How the Backdoor Roth Calculator Works

  1. Enter your nondeductible contribution to a traditional IRA (2026 limit is $7,000, or $8,000 if 50+).
  2. Add any existing pre-tax IRA balance — this triggers the pro-rata rule.
  3. See the taxable amount, tax owed, and tax-free growth over time.

What Is a Backdoor Roth IRA?

A backdoor Roth lets high earners — who are above the Roth IRA income limits — still get money into a Roth. You make a nondeductible contribution to a traditional IRA, then convert it to a Roth. If you have no other pre-tax IRA money, the conversion is essentially tax-free, and all future growth comes out tax-free in retirement.
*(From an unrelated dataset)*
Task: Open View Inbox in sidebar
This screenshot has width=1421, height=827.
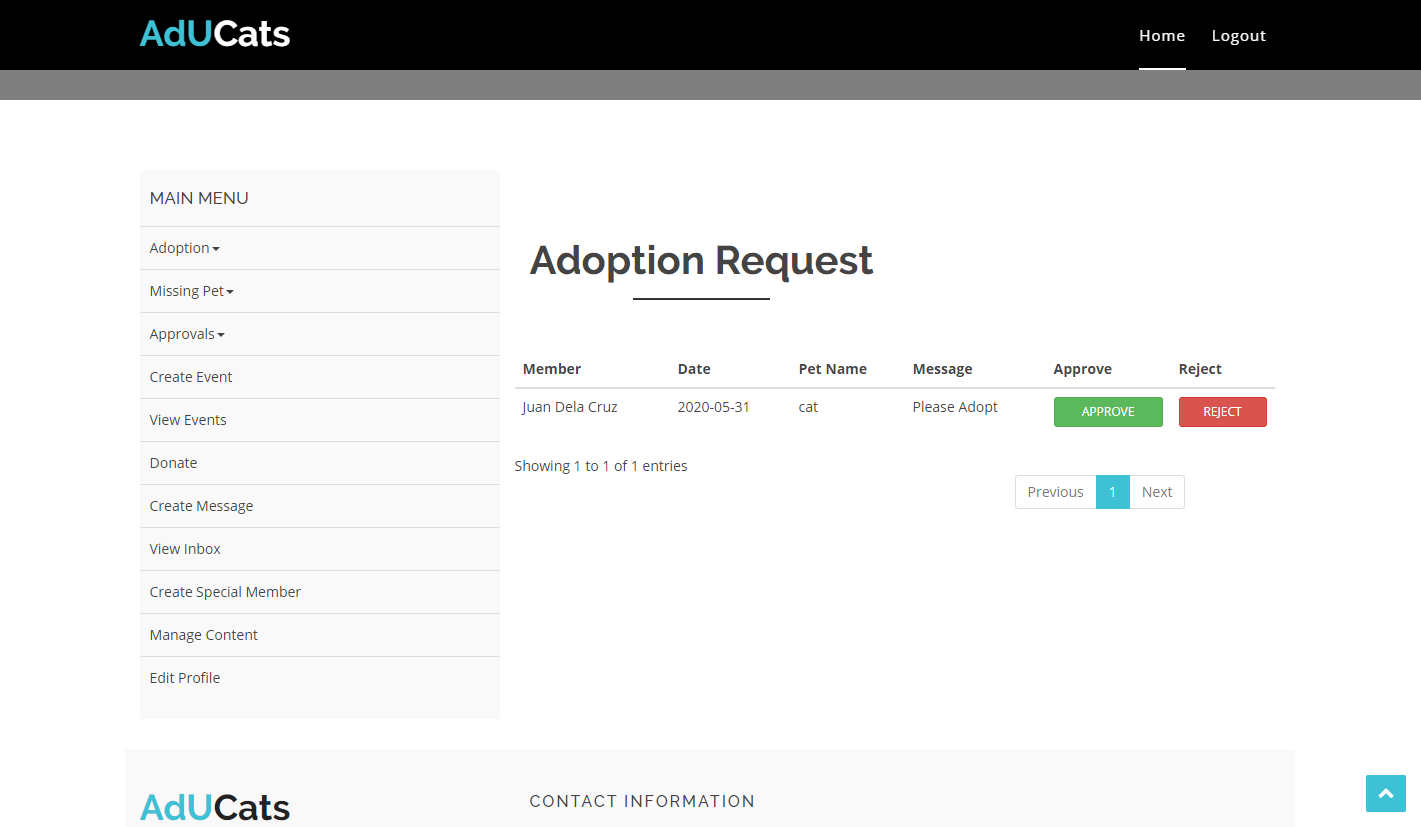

The catch is the IRS pro-rata rule: it treats all your traditional, SEP and SIMPLE IRAs as one pot. If part of that pot is pre-tax, a proportional share of your conversion is taxable. Example: convert $7,000 with $63,000 of pre-tax IRA money and 90% of the conversion is taxable. This calculator shows that split. The 2026 IRA contribution limit is $7,000 ($8,000 if age 50+). Estimate only — not tax advice.

Backdoor Roth FAQ

Yes. It's a recognized, IRS-acknowledged strategy: a nondeductible traditional IRA contribution followed by a Roth conversion. There's no income limit on conversions.
The IRS treats all your traditional, SEP and SIMPLE IRAs as one account. The taxable share of a conversion equals your pre-tax balance divided by your total IRA balance — so pre-tax money makes part of the conversion taxable.
Roll existing pre-tax IRA money into your employer 401(k) before December 31 of the conversion year. With $0 pre-tax IRA balance, the backdoor conversion is essentially tax-free.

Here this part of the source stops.